▶ AIM OF THE EXERCISE
Give back an exact copy of the listing that follows, without the pictures.

---------- AVAILABLE RECORDS

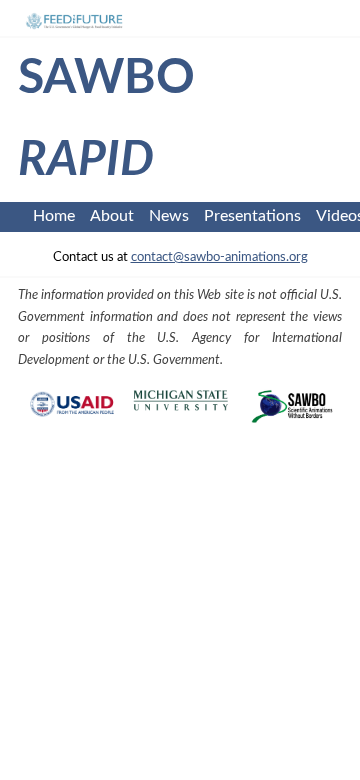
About (112, 216)
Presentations (252, 216)
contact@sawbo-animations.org (219, 257)
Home (54, 216)
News (169, 216)
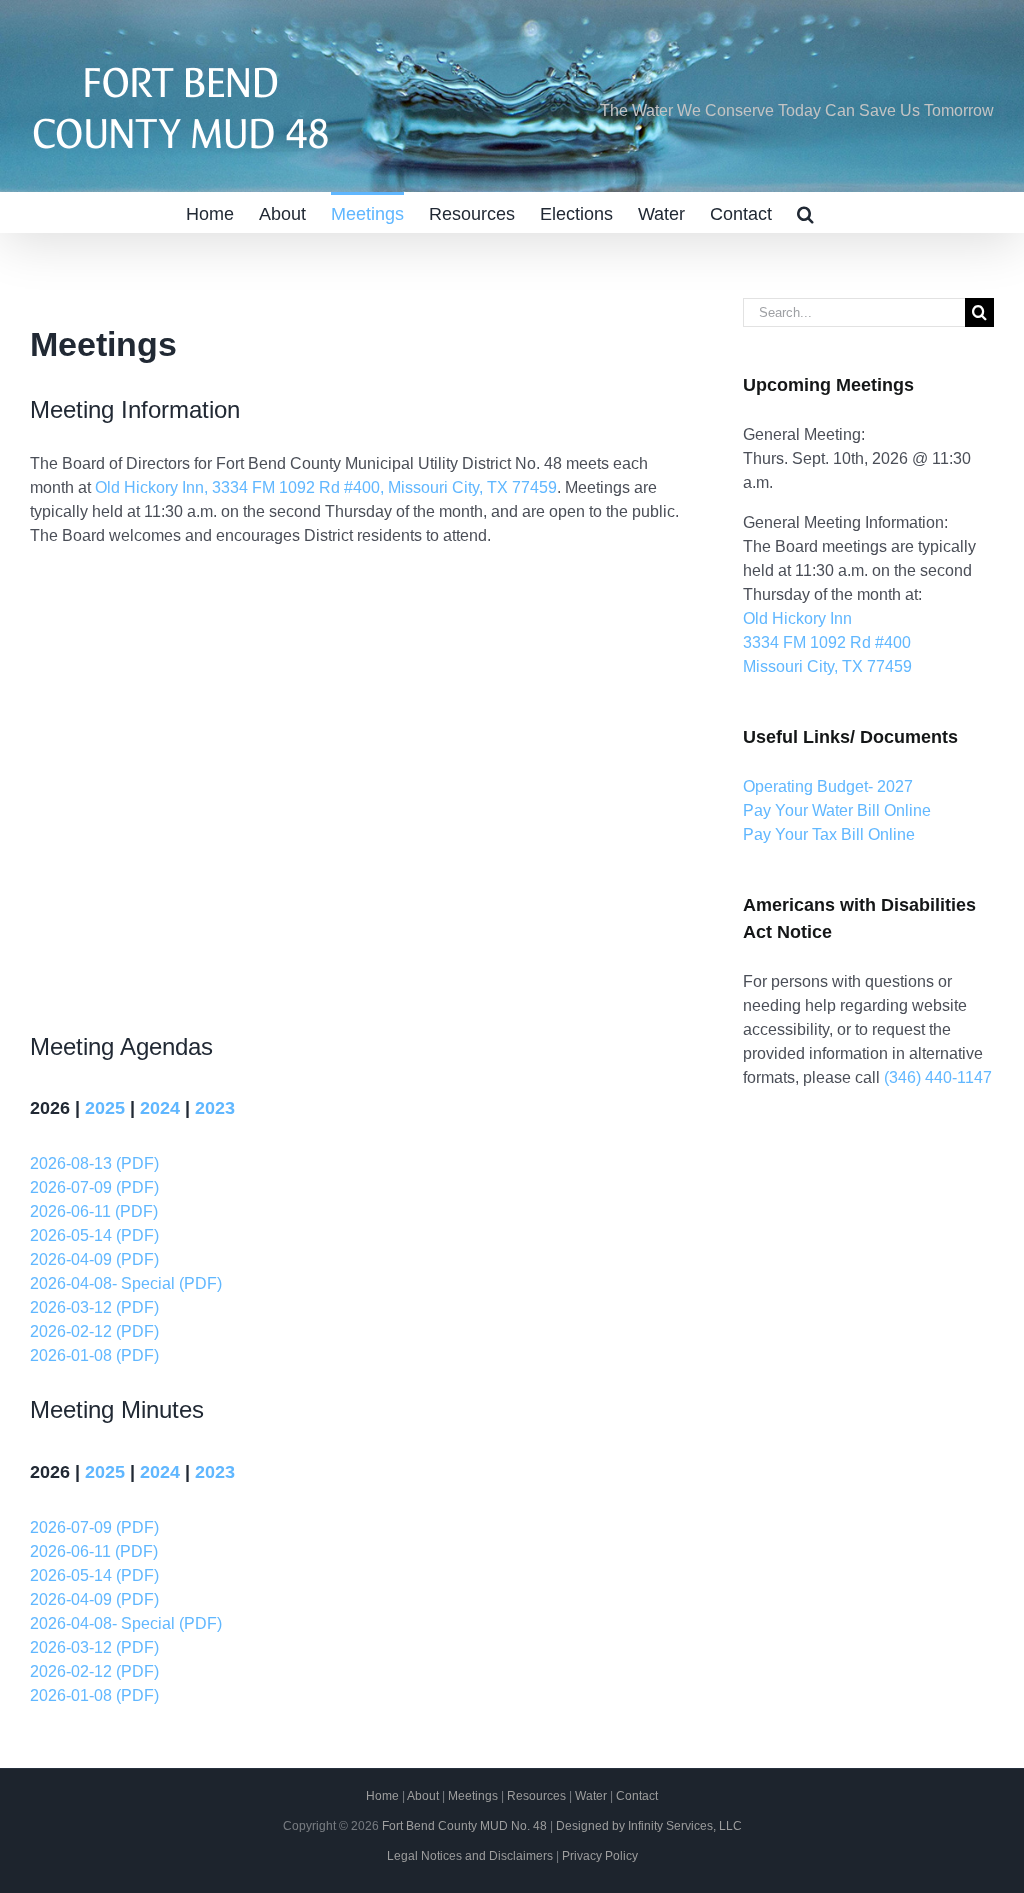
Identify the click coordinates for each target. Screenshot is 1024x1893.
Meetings (473, 1796)
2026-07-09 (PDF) (94, 1187)
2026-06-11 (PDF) (94, 1211)
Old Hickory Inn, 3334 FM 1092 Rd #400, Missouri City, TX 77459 (326, 487)
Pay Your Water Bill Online (837, 810)
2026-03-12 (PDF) (94, 1307)
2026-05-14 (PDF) (94, 1235)
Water (591, 1796)
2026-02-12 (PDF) (94, 1331)
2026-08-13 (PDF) (94, 1163)
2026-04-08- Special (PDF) (126, 1283)
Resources (536, 1796)
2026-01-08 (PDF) (94, 1355)
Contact (637, 1796)
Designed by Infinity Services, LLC (649, 1826)
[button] (805, 212)
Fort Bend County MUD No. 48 (464, 1826)
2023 (215, 1108)
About (423, 1796)
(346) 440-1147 (938, 1077)
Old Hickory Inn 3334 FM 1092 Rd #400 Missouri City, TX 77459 (827, 642)
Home (382, 1796)
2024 (160, 1108)
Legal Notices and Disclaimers (470, 1856)
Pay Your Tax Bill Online (829, 834)
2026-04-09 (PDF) (94, 1259)
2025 (105, 1108)
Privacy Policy (600, 1856)
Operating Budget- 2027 (828, 786)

--------------------

▶ ANSWER FOR THIS EXERCISE
About (112, 216)
Presentations (252, 216)
contact@sawbo-animations.org (219, 257)
Home (54, 216)
News (169, 216)
Identify the click coordinates for each target. Screenshot is 1024x1893.
Meetings (473, 1796)
2026-07-09 (PDF) (94, 1187)
2026-06-11 (PDF) (94, 1211)
Old Hickory Inn, 3334 FM 1092 Rd #400, Missouri City, TX 77459 (326, 487)
Pay Your Water Bill Online (837, 810)
2026-03-12 (PDF) (94, 1307)
2026-05-14 (PDF) (94, 1235)
Water (591, 1796)
2026-02-12 (PDF) (94, 1331)
2026-08-13 (PDF) (94, 1163)
2026-04-08- Special (PDF) (126, 1283)
Resources (536, 1796)
2026-01-08 (PDF) (94, 1355)
Contact (637, 1796)
Designed by Infinity Services, LLC (649, 1826)
[button] (805, 212)
Fort Bend County MUD No. 48 (464, 1826)
2023 (215, 1108)
About (423, 1796)
(346) 440-1147 (938, 1077)
Old Hickory Inn 3334 FM 1092 Rd #400 Missouri City, TX 77459 (827, 642)
Home (382, 1796)
2024 (160, 1108)
Legal Notices and Disclaimers (470, 1856)
Pay Your Tax Bill Online (829, 834)
2026-04-09 (PDF) (94, 1259)
2025 (105, 1108)
Privacy Policy (600, 1856)
Operating Budget- 2027 (828, 786)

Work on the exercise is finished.